An employer needs to think about what acts and behaviour it feels would amount to gross misconduct, considering what has been covered above, and taking into account the idiosyncrasies of the industry in which it operates. These should then be included in the employment contract or employee handbook as examples of gross misconduct, with the caveat that the list is non-exhaustive.
It is worth bearing in mind, however, that just because a particular action is included in a list of those classed as gross misconduct, it does not necessarily mean it will be accepted as such if the case goes to an employment tribunal. It may make it more likely that the tribunal will find the dismissal fair, but by no means certain.

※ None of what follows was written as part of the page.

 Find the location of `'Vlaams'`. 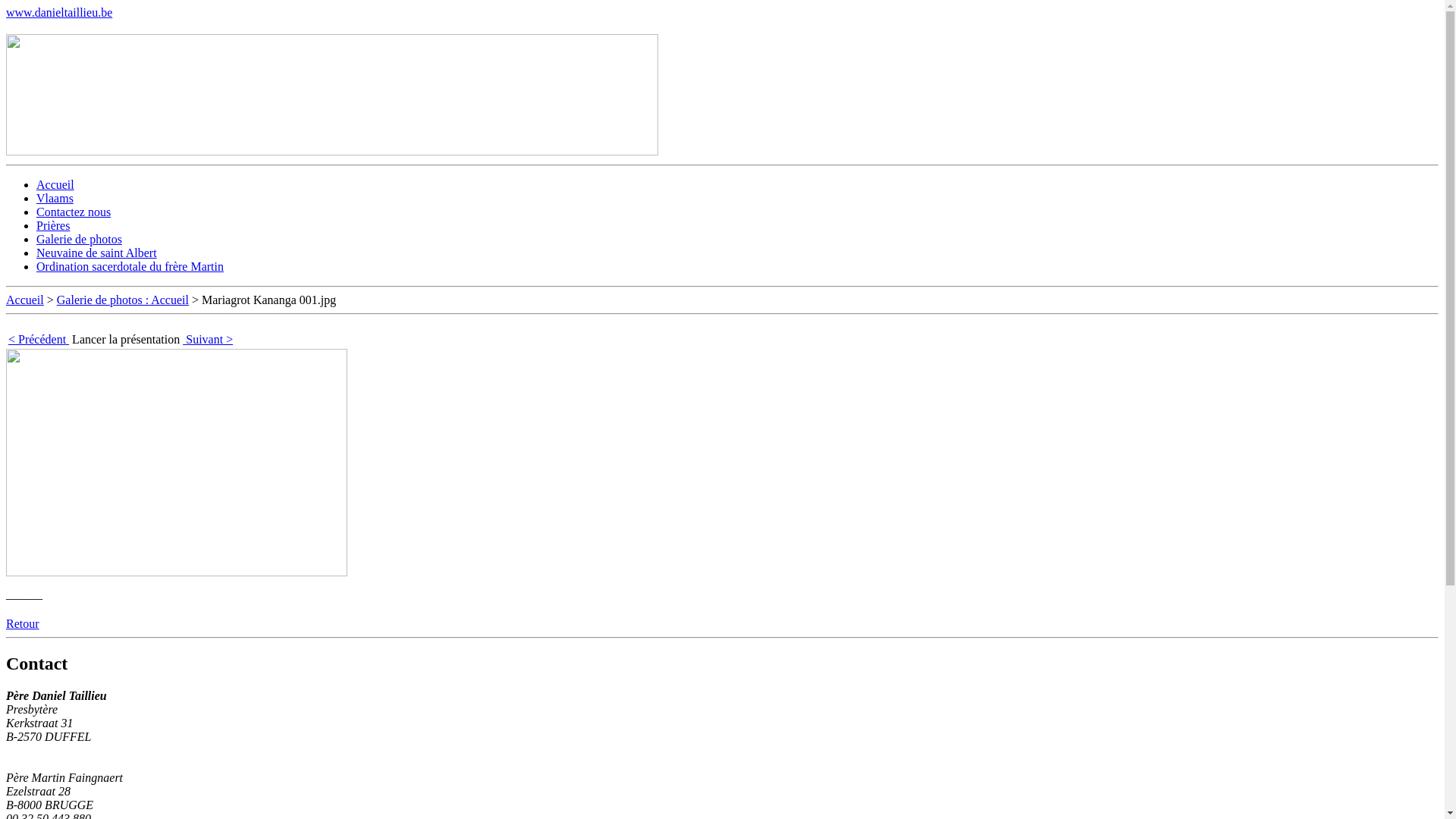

Tribunal cases in the past have shown that a breach of the policy may not necessarily count as gross misconduct just because that is what the policy says; the employee may not, for example, have committed the action deliberately or it may not have been sufficient to count as gross negligence.
In order for a dismissal to be regarded as fair, the employer must demonstrate that:
the employer genuinely believed that the employee had committed the misconduct;
the employer had reasonable grounds for believing this;
in reaching that conclusion, the employer carried out a reasonable investigation; and
the outcome was within what the employment tribunal considers the band of reasonable responses. If, in the Tribunal’s view, no reasonable employer in the circumstances would have dismissed the employee, the dismissal will be considered unfair.
It is very important to ensure that all the steps of the disciplinary process are carried out and that these are documented so that they can be produced as evidence if the employee challenges the outcome of the process through the employment tribunal.
The ACAS Code of Practice on Disciplinary and Grievance Procedures: https://www.acas.org.uk/acas-code-of-practice-for-disciplinary-and-grievance-procedures/html has more on the disciplinary process and the definition of gross misconduct.
It is important to pay attention to this passage:
“A failure to follow the Code does not, in itself, make a person or organisation liable to proceedings. However, employment tribunals will take the Code into account when considering relevant cases. Tribunals will also be able to adjust any awards made in relevant cases by up to 25% for unreasonable failure to comply with any provision of the Code. This means that if the tribunal feels that an employer has unreasonably failed to follow the guidance set out in the Code, they can increase any award they have made by up to 25%. Conversely, if they feel an employee has unreasonably failed to follow the guidance set out in the Code, they can reduce any award they have made by up to 25%.”